[Entries on locating words and elements]
══════════
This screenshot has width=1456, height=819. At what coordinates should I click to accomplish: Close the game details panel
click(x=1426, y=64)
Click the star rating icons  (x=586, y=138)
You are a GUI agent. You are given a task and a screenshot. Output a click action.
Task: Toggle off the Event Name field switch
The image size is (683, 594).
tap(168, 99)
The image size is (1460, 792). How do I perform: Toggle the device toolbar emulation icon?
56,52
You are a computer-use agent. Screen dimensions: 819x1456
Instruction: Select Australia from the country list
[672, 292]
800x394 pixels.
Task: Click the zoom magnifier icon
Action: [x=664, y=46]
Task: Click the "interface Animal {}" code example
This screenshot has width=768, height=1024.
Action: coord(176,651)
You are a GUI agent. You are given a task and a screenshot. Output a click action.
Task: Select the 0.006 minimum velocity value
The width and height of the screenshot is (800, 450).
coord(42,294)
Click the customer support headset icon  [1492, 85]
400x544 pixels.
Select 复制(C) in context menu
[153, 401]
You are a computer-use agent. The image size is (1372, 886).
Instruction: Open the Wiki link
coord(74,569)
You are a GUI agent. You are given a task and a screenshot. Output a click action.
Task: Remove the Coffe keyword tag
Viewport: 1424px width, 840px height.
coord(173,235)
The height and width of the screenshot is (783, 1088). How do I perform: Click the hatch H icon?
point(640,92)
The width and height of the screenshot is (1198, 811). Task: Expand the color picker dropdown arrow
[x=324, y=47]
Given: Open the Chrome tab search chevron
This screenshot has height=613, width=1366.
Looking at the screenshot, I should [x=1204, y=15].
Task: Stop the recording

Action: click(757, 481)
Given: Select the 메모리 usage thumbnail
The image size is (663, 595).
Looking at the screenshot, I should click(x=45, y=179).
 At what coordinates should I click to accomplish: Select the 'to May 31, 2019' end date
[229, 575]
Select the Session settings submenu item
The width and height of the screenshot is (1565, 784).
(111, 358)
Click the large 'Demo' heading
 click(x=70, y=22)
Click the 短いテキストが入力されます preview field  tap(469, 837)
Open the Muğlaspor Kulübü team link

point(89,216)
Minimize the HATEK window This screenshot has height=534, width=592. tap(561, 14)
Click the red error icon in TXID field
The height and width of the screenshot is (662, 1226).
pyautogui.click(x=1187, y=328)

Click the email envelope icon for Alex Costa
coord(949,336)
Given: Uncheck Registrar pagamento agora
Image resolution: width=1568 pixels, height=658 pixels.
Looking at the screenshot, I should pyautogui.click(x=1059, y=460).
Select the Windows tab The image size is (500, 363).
══════════
Do this: Format the records as a numbered list, from their first line through the line that contains "Action: click(757, 481)". Leave out any blank lines.

Reply to the exercise:
1. This screenshot has width=1456, height=819. At what coordinates should I click to accomplish: Close the game details panel
2. click(x=1426, y=64)
3. Click the star rating icons  (x=586, y=138)
4. You are a GUI agent. You are given a task and a screenshot. Output a click action.
5. Task: Toggle off the Event Name field switch
6. The image size is (683, 594).
7. tap(168, 99)
8. The image size is (1460, 792). How do I perform: Toggle the device toolbar emulation icon?
9. 56,52
10. You are a computer-use agent. Screen dimensions: 819x1456
11. Instruction: Select Australia from the country list
12. [672, 292]
13. 800x394 pixels.
14. Task: Click the zoom magnifier icon
15. Action: [x=664, y=46]
16. Task: Click the "interface Animal {}" code example
17. This screenshot has width=768, height=1024.
18. Action: coord(176,651)
19. You are a GUI agent. You are given a task and a screenshot. Output a click action.
20. Task: Select the 0.006 minimum velocity value
21. The width and height of the screenshot is (800, 450).
22. coord(42,294)
23. Click the customer support headset icon  [1492, 85]
24. 400x544 pixels.
25. Select 复制(C) in context menu
26. [153, 401]
27. You are a computer-use agent. The image size is (1372, 886).
28. Instruction: Open the Wiki link
29. coord(74,569)
30. You are a GUI agent. You are given a task and a screenshot. Output a click action.
31. Task: Remove the Coffe keyword tag
32. Viewport: 1424px width, 840px height.
33. coord(173,235)
34. The height and width of the screenshot is (783, 1088). How do I perform: Click the hatch H icon?
35. point(640,92)
36. The width and height of the screenshot is (1198, 811). Task: Expand the color picker dropdown arrow
37. [x=324, y=47]
38. Given: Open the Chrome tab search chevron
39. This screenshot has height=613, width=1366.
40. Looking at the screenshot, I should [x=1204, y=15].
41. Task: Stop the recording
42. Action: click(757, 481)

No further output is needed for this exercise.